Walking the streets of Durban on some holiday, with university
students stopping traffic for a festival of sorts, I’d been attempting to trace
out my route to Capetown on the map I’d snagged off the tourist brochure rack
at the airport back in Johannesburg two days previous. I wasn’t looking forward to boarding yet
another overnight bus down the coast but I didn’t really have another choice other
than hopping a train that would’ve taken me right through the center of the
country with seemingly drab views. I
suppose I’d ruled out a car rental because I figured it’d stretch my budget too
thin, nevertheless, the instant I saw a sign for 1st Car rental
downtown that day I hopped a small ped gate to get a pricing on the vw rabbit
in the window. To my surprised chagrin
it was a bit more pricey than the compact chevy, I went for the Spark. I was in and out of that car rental shop,
made a stop at the hotel where I’d stashed my backpack after breakfast buffet,
and was ecstatic to be soon careening
down the coast in my rental, ecstatic to not have my knees in my chest on a
crowded bus with sickening music videos cranking clear through the morning
hours of the night.
I’m no novice in a manual, and even though I’d cruised
across Dhaka, Bangladesh behind the wheel of a manual with the drivers seat on
the right side of the car, it was confusion to the hilt that october day due to the fact that
the side of the street also swaps in South Africa, furthermore it was bat spit madness
getting out of downtown Durban on a Friday, (coincidentally a national holiday) while shifting
with my left hand from the right side, turning a power-steering-less vehicle on
the left side of the road, I may as well have been flying an airplane, it felt that
foreign, all the while trying to figure out which lane’d be considered the slow
lane.
West bound and having finally found the highway I was at
last content to be solo touring South Africa.
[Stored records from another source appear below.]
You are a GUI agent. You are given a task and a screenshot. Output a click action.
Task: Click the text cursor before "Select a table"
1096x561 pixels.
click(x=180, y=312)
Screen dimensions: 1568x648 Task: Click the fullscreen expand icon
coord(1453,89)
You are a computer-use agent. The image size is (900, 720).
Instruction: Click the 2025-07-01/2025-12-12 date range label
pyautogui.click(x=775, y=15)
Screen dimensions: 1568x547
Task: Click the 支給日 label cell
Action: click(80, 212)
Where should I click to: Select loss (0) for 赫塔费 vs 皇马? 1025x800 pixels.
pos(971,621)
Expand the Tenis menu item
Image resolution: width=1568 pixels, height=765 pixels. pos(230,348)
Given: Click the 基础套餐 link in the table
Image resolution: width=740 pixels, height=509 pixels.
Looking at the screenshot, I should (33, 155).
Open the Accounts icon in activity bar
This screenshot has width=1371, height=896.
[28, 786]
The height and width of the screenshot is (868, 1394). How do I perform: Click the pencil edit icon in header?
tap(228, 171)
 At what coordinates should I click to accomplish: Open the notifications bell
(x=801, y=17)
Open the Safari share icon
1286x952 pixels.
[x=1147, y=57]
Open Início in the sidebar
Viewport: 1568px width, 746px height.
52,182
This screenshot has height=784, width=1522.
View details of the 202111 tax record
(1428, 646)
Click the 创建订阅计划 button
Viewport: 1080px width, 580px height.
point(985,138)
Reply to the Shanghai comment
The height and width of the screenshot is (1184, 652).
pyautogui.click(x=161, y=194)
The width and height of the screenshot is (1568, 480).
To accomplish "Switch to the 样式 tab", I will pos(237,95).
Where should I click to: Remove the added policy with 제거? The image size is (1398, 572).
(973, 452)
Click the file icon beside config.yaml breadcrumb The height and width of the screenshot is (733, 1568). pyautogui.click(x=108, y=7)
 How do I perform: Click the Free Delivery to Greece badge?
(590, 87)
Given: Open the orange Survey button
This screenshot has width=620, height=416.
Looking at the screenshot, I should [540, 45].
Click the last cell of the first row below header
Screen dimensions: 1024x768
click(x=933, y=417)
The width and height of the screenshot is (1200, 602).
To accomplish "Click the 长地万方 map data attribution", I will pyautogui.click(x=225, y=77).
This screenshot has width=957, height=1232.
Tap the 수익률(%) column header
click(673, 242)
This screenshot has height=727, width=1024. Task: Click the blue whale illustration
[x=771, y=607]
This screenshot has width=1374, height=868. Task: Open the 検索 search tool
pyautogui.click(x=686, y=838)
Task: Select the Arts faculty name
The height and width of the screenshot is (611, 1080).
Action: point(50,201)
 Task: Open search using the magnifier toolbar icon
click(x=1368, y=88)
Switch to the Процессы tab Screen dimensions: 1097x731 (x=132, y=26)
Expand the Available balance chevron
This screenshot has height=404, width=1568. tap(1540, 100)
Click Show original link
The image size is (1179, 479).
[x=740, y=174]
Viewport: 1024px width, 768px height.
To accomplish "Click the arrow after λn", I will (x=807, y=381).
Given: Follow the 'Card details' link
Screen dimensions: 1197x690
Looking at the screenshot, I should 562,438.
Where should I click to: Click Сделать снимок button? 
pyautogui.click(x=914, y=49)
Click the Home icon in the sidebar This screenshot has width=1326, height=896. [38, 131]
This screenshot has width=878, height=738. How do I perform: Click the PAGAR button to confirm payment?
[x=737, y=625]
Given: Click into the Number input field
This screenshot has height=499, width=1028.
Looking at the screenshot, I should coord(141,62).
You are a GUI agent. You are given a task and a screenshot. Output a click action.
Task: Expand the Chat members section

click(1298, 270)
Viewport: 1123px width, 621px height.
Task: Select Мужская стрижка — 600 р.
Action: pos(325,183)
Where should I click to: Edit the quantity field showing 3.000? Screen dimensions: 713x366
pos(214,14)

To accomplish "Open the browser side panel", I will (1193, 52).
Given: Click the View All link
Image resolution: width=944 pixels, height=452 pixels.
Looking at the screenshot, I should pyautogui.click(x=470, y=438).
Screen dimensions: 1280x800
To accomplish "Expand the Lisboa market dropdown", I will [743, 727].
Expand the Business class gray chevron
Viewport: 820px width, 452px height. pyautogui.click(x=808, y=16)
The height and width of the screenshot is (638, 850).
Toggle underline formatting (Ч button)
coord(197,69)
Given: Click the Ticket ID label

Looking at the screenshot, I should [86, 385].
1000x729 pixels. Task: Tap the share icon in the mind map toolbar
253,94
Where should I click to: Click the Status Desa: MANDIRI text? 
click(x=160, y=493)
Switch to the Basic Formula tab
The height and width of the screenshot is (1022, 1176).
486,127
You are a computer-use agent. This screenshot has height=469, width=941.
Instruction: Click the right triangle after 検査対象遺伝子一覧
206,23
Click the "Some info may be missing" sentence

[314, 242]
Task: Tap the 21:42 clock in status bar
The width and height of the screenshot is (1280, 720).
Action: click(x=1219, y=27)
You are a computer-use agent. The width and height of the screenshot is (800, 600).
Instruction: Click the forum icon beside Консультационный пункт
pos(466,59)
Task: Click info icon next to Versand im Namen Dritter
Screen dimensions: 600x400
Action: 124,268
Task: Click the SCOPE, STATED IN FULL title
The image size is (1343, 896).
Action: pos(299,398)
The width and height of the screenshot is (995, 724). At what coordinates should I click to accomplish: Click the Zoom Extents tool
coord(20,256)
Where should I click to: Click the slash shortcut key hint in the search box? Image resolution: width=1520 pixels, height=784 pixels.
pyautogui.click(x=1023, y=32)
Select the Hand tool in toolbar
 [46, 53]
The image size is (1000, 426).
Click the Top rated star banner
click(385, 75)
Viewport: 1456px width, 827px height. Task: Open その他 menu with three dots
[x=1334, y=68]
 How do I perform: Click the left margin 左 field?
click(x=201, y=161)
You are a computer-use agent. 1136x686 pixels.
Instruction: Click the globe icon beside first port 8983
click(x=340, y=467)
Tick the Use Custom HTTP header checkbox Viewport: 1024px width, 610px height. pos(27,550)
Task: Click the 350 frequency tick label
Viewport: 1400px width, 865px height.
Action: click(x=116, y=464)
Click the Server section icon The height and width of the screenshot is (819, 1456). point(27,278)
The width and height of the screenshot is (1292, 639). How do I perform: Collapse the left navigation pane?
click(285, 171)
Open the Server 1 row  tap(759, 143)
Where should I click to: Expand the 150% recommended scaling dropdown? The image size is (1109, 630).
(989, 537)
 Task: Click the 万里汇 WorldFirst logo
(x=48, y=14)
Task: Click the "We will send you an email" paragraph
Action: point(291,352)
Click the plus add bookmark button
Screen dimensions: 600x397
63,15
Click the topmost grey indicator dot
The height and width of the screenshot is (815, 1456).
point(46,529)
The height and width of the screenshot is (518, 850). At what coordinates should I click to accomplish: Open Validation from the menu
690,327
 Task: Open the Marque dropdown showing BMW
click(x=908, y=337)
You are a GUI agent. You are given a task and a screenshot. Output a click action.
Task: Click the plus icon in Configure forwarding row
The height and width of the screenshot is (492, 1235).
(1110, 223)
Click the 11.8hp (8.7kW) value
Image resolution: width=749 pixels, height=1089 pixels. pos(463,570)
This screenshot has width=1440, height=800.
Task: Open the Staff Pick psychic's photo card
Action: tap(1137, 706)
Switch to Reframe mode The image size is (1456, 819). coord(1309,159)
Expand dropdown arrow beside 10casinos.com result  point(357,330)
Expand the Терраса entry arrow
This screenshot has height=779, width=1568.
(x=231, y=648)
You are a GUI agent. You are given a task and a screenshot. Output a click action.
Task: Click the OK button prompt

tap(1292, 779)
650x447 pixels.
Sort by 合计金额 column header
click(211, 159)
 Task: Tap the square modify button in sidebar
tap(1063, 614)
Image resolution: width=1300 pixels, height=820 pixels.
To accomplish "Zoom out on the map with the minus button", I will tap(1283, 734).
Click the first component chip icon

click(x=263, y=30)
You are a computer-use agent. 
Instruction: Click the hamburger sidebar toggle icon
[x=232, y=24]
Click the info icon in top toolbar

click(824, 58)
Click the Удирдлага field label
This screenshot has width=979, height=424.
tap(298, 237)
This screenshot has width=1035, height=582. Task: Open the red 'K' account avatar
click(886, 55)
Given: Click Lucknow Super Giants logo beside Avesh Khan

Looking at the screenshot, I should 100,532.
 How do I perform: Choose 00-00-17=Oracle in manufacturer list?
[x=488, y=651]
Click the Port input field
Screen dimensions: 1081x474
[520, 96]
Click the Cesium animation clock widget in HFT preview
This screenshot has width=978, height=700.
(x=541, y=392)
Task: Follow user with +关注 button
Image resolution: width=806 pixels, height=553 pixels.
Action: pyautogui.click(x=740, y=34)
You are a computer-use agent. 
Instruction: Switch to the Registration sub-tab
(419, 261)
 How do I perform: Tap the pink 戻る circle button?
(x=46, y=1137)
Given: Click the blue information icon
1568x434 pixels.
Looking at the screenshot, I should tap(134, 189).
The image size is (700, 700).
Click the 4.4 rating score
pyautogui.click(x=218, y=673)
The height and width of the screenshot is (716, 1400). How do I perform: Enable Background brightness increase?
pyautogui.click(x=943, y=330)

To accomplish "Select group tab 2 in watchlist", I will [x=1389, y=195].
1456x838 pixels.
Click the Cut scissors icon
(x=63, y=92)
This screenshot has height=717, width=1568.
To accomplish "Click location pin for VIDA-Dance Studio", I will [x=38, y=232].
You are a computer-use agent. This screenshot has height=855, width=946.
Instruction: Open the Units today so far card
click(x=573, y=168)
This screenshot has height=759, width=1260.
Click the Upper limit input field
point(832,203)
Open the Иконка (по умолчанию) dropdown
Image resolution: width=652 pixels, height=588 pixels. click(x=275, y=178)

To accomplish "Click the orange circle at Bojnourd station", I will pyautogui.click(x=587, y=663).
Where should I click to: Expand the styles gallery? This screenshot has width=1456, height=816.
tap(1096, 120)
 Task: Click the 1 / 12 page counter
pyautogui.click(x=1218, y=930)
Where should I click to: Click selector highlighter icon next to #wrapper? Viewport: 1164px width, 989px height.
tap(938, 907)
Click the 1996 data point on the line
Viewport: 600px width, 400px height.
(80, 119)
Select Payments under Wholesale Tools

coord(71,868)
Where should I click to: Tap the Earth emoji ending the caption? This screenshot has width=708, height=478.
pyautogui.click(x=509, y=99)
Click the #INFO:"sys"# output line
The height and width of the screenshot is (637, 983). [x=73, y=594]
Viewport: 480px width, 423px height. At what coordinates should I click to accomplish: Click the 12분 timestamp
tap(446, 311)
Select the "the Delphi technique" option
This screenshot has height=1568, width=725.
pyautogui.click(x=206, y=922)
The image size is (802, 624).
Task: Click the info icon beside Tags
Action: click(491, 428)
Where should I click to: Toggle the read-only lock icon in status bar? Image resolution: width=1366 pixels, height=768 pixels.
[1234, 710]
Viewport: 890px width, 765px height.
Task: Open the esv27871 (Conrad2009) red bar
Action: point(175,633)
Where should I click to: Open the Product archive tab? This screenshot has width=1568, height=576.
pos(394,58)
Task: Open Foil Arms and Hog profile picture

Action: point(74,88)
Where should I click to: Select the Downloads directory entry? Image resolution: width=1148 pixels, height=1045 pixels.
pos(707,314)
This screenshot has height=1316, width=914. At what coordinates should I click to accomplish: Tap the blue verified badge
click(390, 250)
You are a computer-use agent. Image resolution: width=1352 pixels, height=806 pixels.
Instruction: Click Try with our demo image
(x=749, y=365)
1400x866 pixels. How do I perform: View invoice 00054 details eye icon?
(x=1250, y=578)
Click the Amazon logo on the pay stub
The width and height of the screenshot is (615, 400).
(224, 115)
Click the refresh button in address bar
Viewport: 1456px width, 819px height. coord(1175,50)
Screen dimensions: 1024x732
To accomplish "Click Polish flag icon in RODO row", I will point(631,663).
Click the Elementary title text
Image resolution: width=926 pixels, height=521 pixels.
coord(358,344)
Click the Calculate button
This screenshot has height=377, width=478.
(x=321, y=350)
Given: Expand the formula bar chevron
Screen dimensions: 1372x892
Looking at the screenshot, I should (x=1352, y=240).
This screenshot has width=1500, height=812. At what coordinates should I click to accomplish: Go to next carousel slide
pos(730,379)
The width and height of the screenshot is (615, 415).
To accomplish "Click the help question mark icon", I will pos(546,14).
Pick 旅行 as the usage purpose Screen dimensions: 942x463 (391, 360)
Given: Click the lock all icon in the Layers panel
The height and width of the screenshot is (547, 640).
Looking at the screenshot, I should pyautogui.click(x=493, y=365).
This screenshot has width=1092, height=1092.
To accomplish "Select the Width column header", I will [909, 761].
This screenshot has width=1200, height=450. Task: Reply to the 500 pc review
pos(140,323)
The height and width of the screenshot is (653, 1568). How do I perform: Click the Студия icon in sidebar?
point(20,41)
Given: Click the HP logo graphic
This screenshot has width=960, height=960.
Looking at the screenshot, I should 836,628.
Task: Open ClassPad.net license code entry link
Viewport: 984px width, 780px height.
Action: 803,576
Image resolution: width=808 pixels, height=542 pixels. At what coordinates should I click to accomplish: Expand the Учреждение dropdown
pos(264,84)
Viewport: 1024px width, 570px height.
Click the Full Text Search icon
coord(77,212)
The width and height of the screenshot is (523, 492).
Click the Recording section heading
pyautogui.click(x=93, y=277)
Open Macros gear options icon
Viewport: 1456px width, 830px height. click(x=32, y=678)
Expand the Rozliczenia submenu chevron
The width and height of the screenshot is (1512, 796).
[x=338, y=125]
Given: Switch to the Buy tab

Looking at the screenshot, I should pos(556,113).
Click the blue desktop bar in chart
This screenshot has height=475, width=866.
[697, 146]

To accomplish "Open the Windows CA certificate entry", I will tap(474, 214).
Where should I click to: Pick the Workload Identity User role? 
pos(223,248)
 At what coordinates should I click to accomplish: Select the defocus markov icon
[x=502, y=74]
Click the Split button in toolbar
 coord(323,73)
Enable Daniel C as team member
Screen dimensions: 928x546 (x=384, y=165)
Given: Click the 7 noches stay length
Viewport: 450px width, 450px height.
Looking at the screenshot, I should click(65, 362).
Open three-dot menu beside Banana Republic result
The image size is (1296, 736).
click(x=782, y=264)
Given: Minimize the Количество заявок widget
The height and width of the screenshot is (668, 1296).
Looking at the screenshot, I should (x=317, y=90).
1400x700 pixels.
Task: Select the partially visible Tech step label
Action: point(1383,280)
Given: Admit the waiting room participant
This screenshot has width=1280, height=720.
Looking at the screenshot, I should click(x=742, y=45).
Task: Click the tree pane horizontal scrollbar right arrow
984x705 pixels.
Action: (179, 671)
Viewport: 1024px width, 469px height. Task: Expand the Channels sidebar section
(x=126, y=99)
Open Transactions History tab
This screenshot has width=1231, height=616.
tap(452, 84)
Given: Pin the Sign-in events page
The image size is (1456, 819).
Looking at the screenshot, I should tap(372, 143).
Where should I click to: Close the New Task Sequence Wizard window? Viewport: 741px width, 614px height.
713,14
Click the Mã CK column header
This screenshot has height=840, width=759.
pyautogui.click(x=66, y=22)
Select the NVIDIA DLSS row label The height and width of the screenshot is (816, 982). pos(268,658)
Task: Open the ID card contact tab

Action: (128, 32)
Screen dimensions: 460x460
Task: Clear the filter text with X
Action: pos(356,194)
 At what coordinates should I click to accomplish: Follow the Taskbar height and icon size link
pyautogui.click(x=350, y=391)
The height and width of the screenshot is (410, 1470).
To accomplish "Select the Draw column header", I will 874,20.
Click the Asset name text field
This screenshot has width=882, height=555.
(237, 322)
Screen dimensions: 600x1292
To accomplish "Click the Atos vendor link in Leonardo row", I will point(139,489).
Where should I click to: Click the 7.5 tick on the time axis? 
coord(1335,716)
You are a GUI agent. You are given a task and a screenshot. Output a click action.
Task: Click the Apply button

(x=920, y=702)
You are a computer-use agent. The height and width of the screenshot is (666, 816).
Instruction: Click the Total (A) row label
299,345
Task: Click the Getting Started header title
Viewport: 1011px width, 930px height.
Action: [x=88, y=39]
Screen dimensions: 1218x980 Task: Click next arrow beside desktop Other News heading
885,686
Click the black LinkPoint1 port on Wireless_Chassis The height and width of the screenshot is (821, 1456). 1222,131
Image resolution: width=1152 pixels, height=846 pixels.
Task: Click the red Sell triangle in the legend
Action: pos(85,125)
Four days previous I’d said a final goodbye to my aunt whose cancer’d
soon become fatal. I’d sat on the floor
beside her hospital bed for the last time only letting tears fall when her
coughs’d throw her eyes shut. When
someone is that close to death all social cues disintegrate, holding your
aunt’s cold hand is normal, encouraged, in fact, anyone in the room with hands has
an auto-invite to hold yours. Death
arrests the commonality of kin, breaks down all the character we scrape into
lines with our credit cards on tv trays, all our bull shit, our plastic; death
takes all our veneers and warps them to the point where we can all see one another for nothing more than the particle board we are. It’s quite a relief
actually; the dishevelment of social barrier, death remains a curse, broken relationship with creator the way i see it (horribly painful, sting lost). Even having stopped through Brooklyn, having spent a night and a day with Will, nothing had quite leveled, my
stomach had stayed high and dry and all the public transport had stifled all
hope in me till i was bloodshot and hungover. The
compact rental, of all things, and the open road was a sobering rush of wind
like holy ghost and my eyes came clean and hope came into view, it oft worries
me how emotion can pan to polar poles and then regroup and middle in an instant.